> [AIM OF THE EXERCISE]: In the listing below, starting with the line that contains "How do I perform: Select" and going on through the line that contains "tap(591, 396)", replace "Lipstick" with "Lip Gloss" and change nothing else. Reproduce only those lines, and leave the pictures out.

─── RECORD EXCERPTS

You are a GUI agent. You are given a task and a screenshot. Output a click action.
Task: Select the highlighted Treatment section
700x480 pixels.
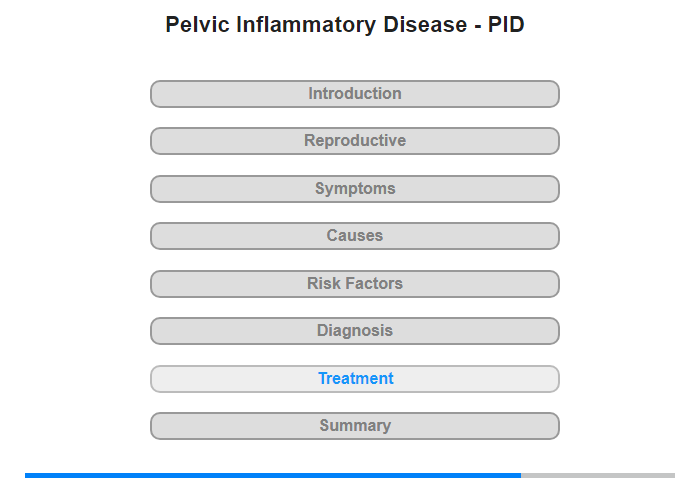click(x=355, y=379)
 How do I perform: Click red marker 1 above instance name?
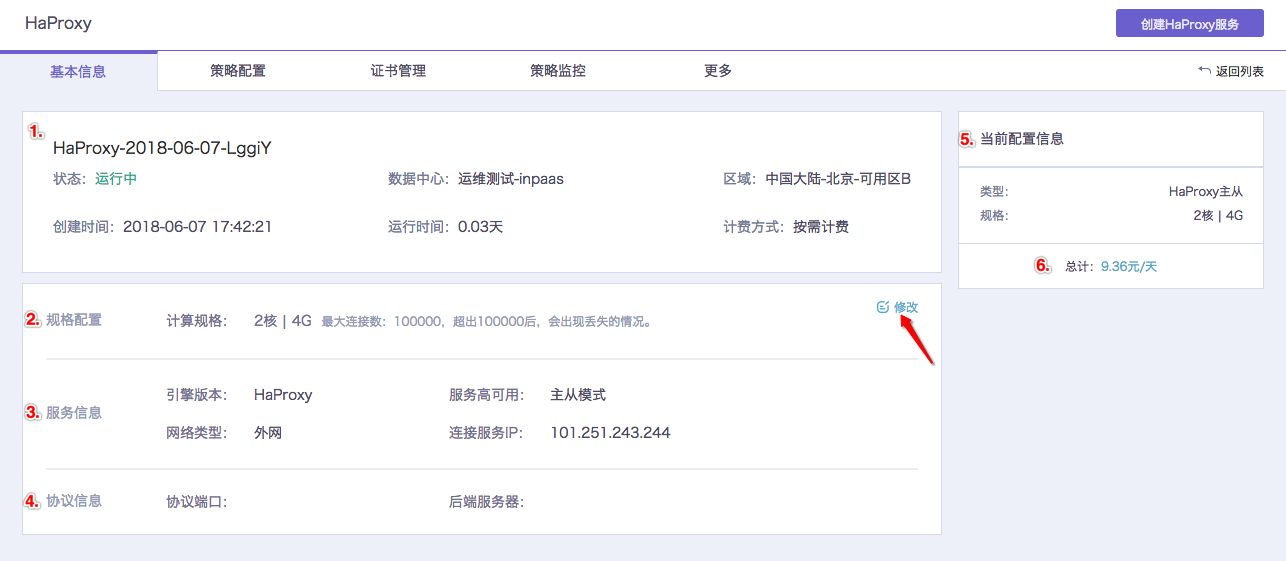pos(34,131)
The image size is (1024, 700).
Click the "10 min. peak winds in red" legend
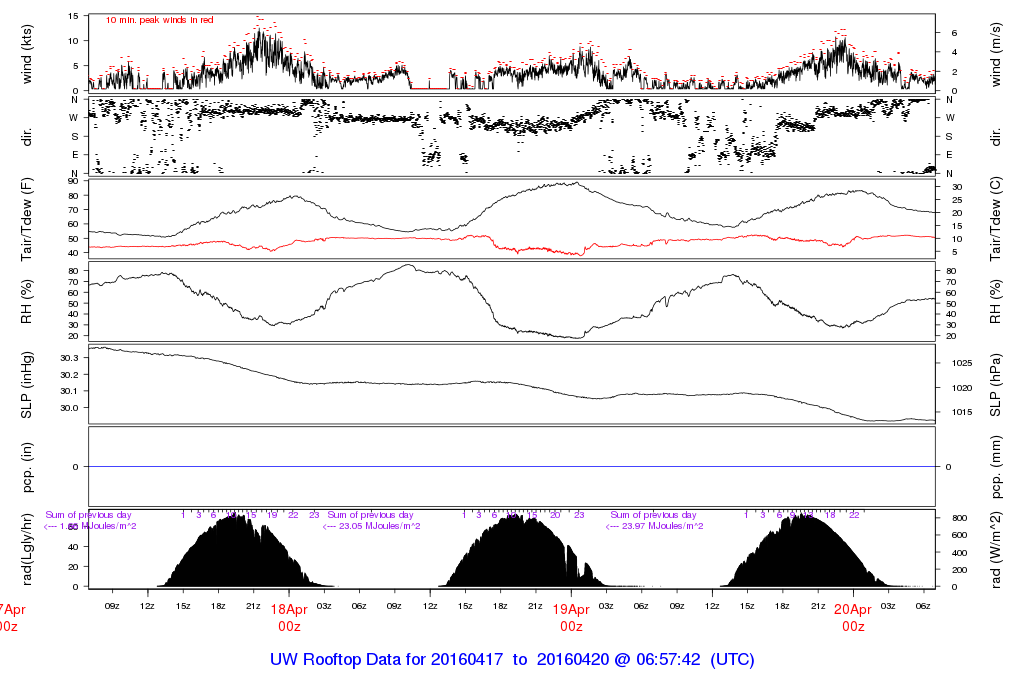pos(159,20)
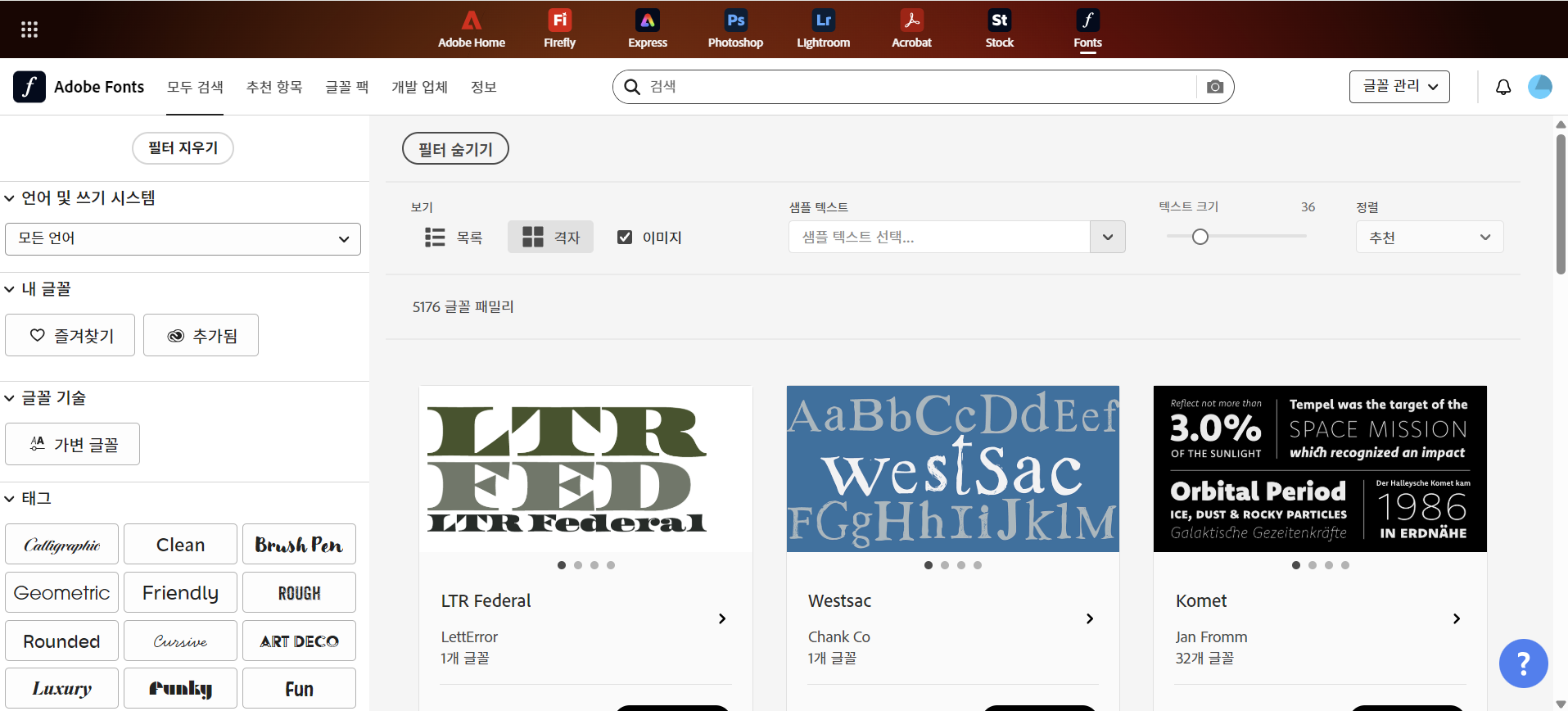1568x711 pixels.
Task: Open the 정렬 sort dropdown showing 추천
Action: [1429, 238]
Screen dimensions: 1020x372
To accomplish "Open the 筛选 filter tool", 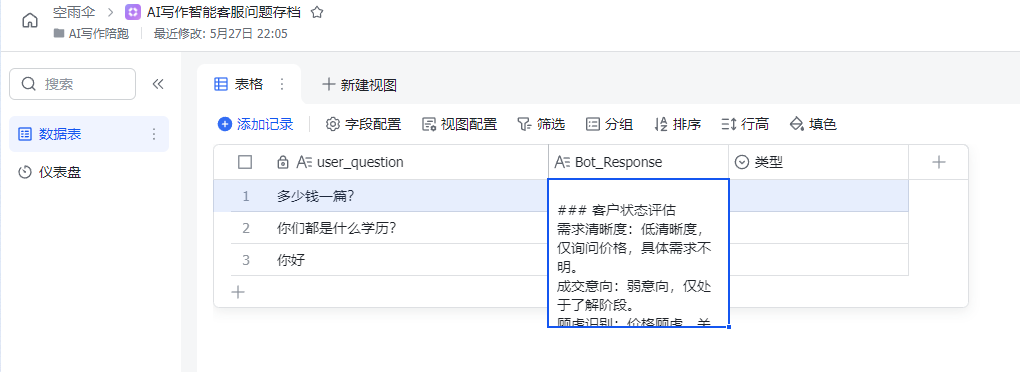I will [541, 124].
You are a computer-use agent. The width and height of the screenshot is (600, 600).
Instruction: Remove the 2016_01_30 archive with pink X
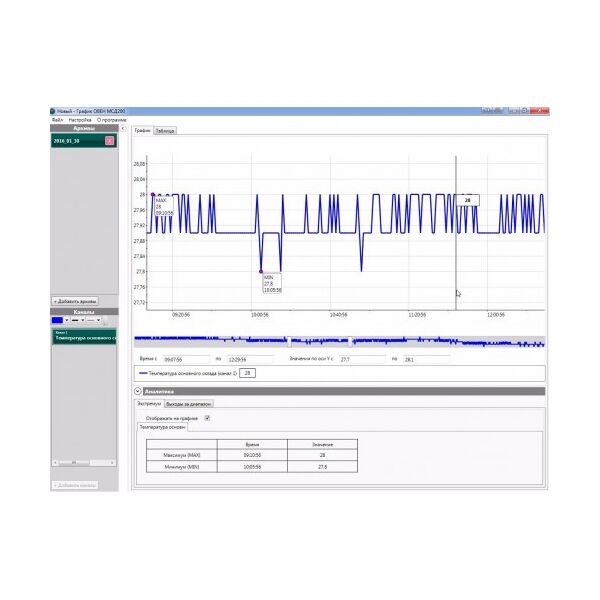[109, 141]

──────
─── RECORD EXCERPTS

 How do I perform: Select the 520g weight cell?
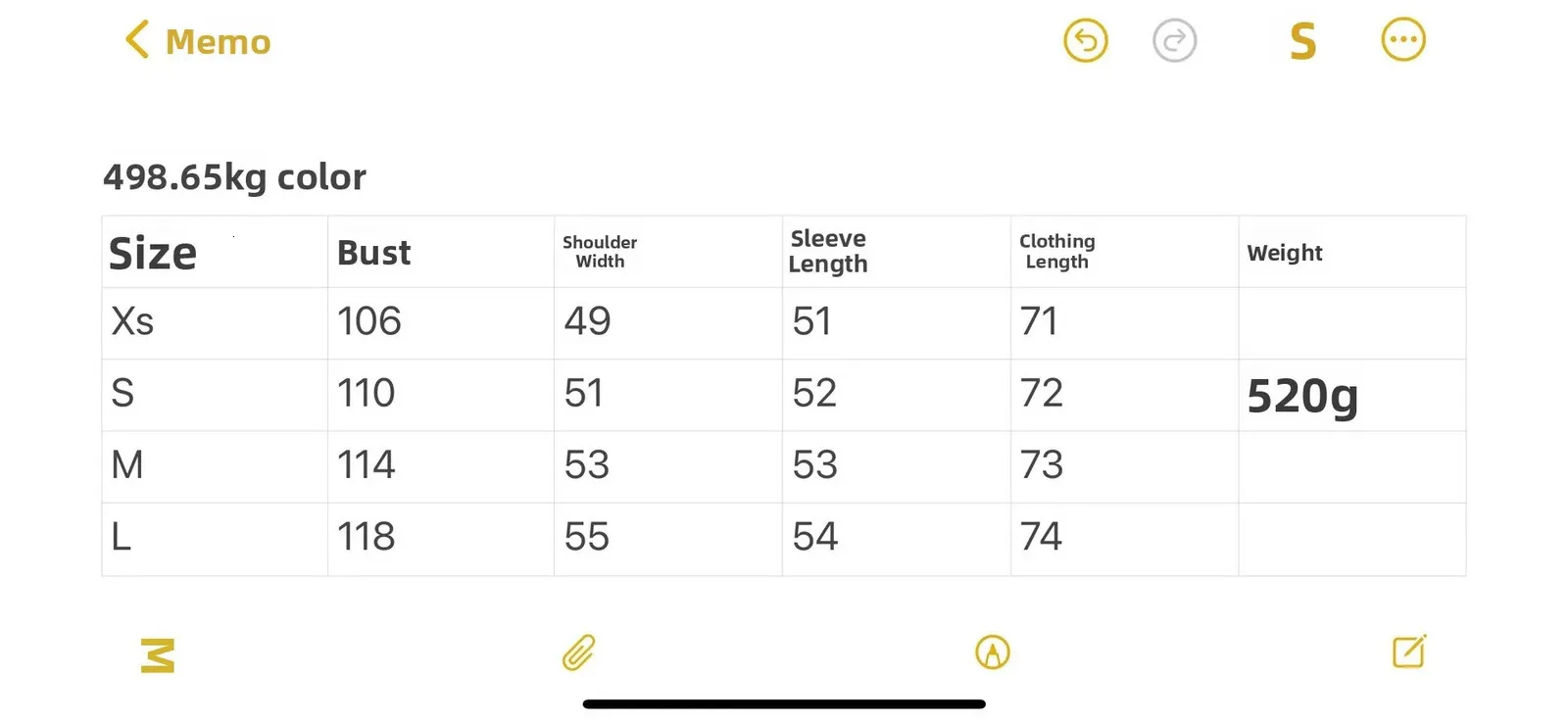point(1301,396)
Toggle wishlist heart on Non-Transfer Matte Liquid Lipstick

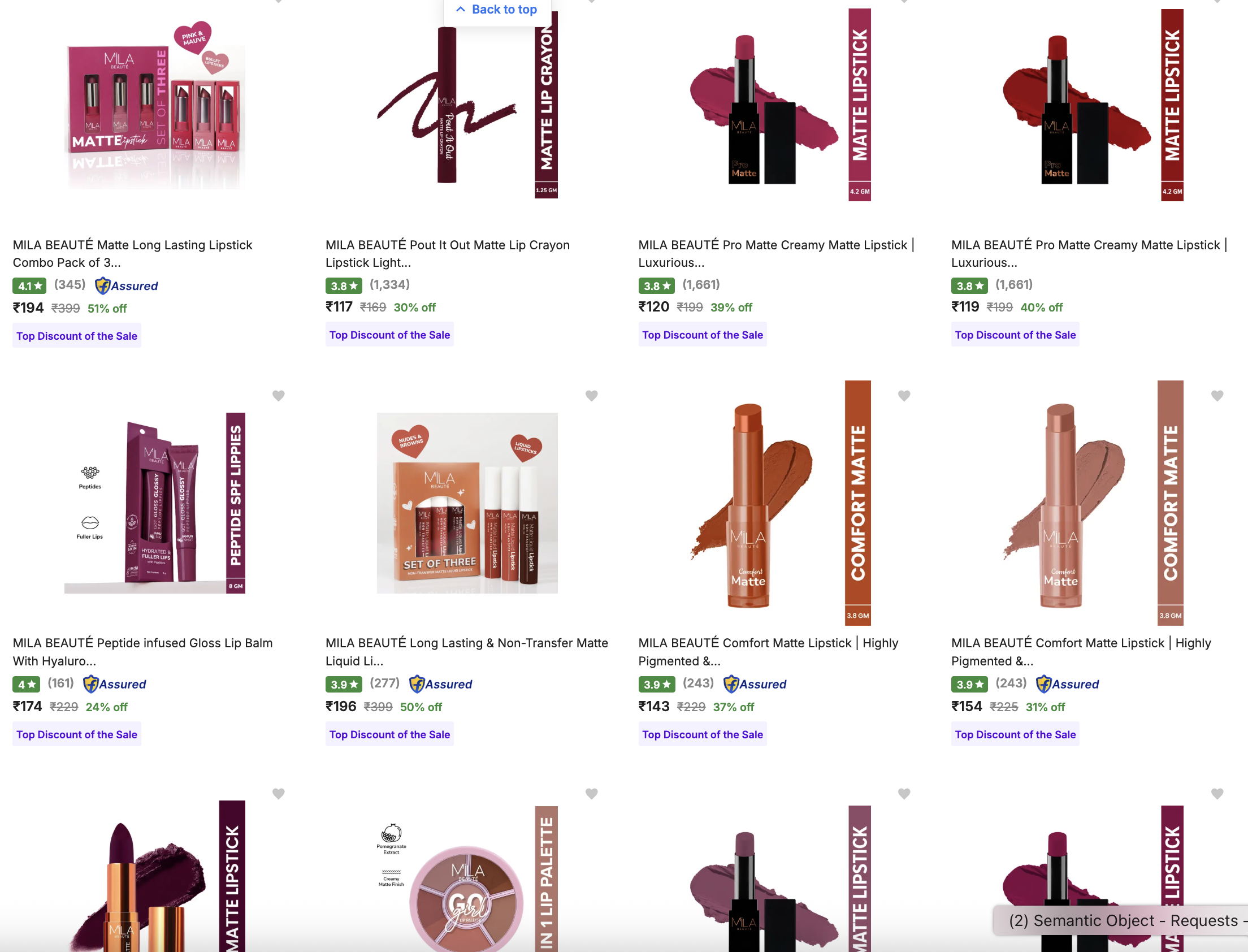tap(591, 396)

──────

> [WRITTEN SOLUTION]:
 How do I perform: Select the 520g weight cell?
point(1301,396)
Toggle wishlist heart on Non-Transfer Matte Liquid Lip Gloss

tap(591, 396)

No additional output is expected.